If you've already applied the common recommendations and your mobile site performance in Webflow is still underperforming, here are deeper-level optimizations you can focus on.
1. Audit and Prioritize Mobile Assets
- Resize images specifically for mobile—not just responsive width, but optimized dimensions. A 2500px-wide image scaled down by CSS still weighs the same.
- Use WebP format for image assets when possible. This format significantly reduces size without major quality loss.
- Set images and iframes to
loading="lazy"
to delay off-screen loading, reducing initial load.
2. Minimize and Consolidate Interactions
- Reduce custom animations or complex interactions on mobile. Excessive use can slow rendering on lower-end devices.

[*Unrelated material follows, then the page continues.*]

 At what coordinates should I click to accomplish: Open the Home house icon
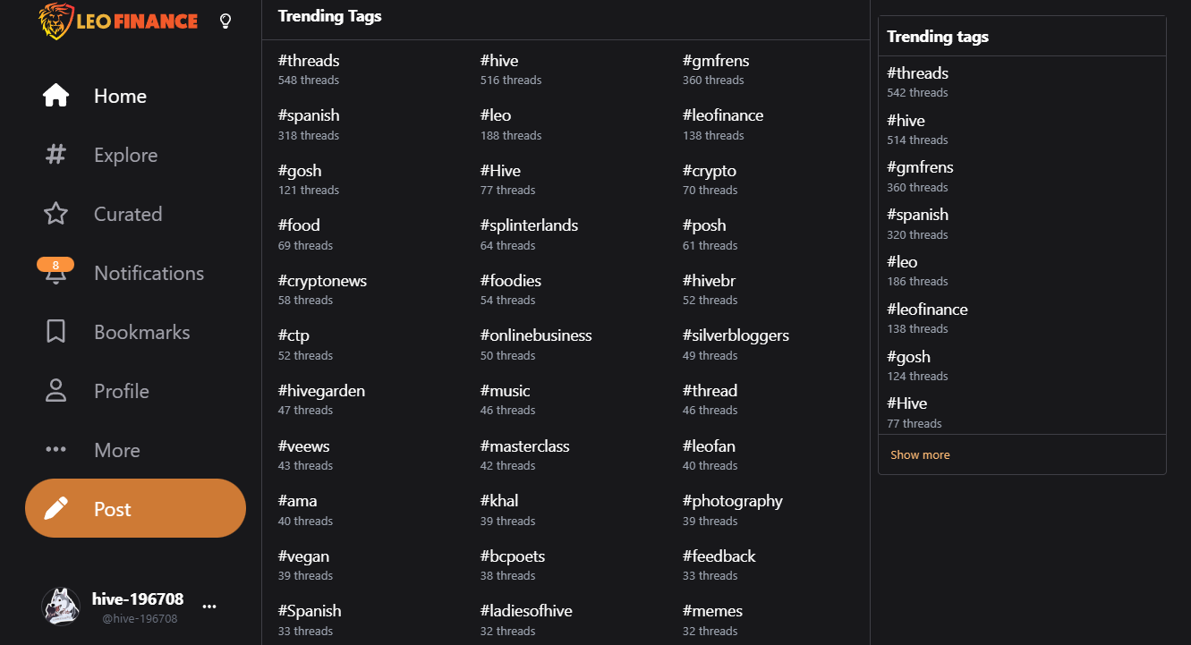coord(55,96)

- Avoid timed loops and complex scroll-based animations for mobile visitors. Use simpler alternatives.
3. Check Embedded Code and Third-Party Scripts
- Limit third-party embeds, like YouTube, Instagram, or chat widgets. These often block rendering or add significant weight.

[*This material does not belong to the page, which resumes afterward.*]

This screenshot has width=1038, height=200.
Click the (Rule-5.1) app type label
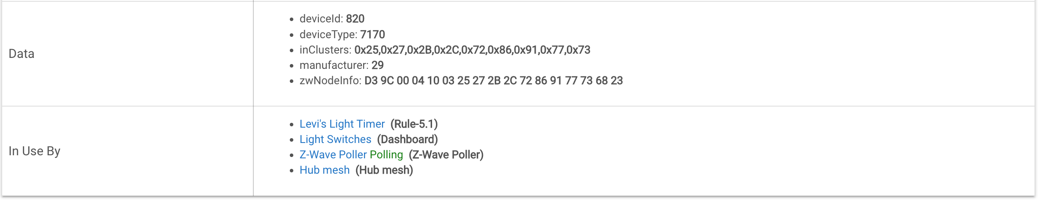(x=414, y=124)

- Replace iframe embeds with static preview images and open the actual content in modals or new tabs.
- Defer or async third-party scripts in the Page Settings > Custom Code section where possible.

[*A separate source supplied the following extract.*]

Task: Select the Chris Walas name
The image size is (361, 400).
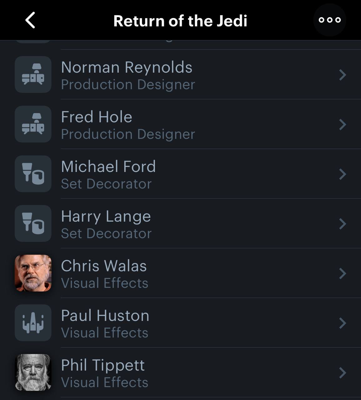Action: click(x=104, y=266)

4. Use Mobile-Specific Content Structure
- In Designer, use visibility controls to hide desktop-only content from rendering on mobile (not just from view, but prevent DOM bloat).
- Create lightweight mobile-only elements, especially for custom menus, galleries, or layouts.
5. Minimize Fonts and Styles
- Reduce the number of font weights/styles used. Stick to 1–2 font weight variants per typeface.
- Use system fonts or host your own fonts with optimized subsets to cut font load times.
6. Analyze with Lighthouse or PageSpeed Insights (Mobile)
- Use Lighthouse’s mobile audit to detect issues like:
- Excessive DOM depth
- Unused JavaScript
- Render-blocking resources
- Use audit feedback to identify specifically mobile-impacting issues, even if desktop scores are high.
- Long collection lists through CMS can create heavy content pages.
- Implement pagination, load-more buttons, or conditional filtering so that fewer items load upfront on mobile.
Summary
Even after standard optimization, mobile performance can lag due to heavy assets, excessive animations, third-party scripts, or unoptimized structure. Focus on mobile-first adjustments like resized images, stripped-down interactions, reduced embeds, and lightweight DOM structure to see further improvements. Always validate changes with mobile Lighthouse audits.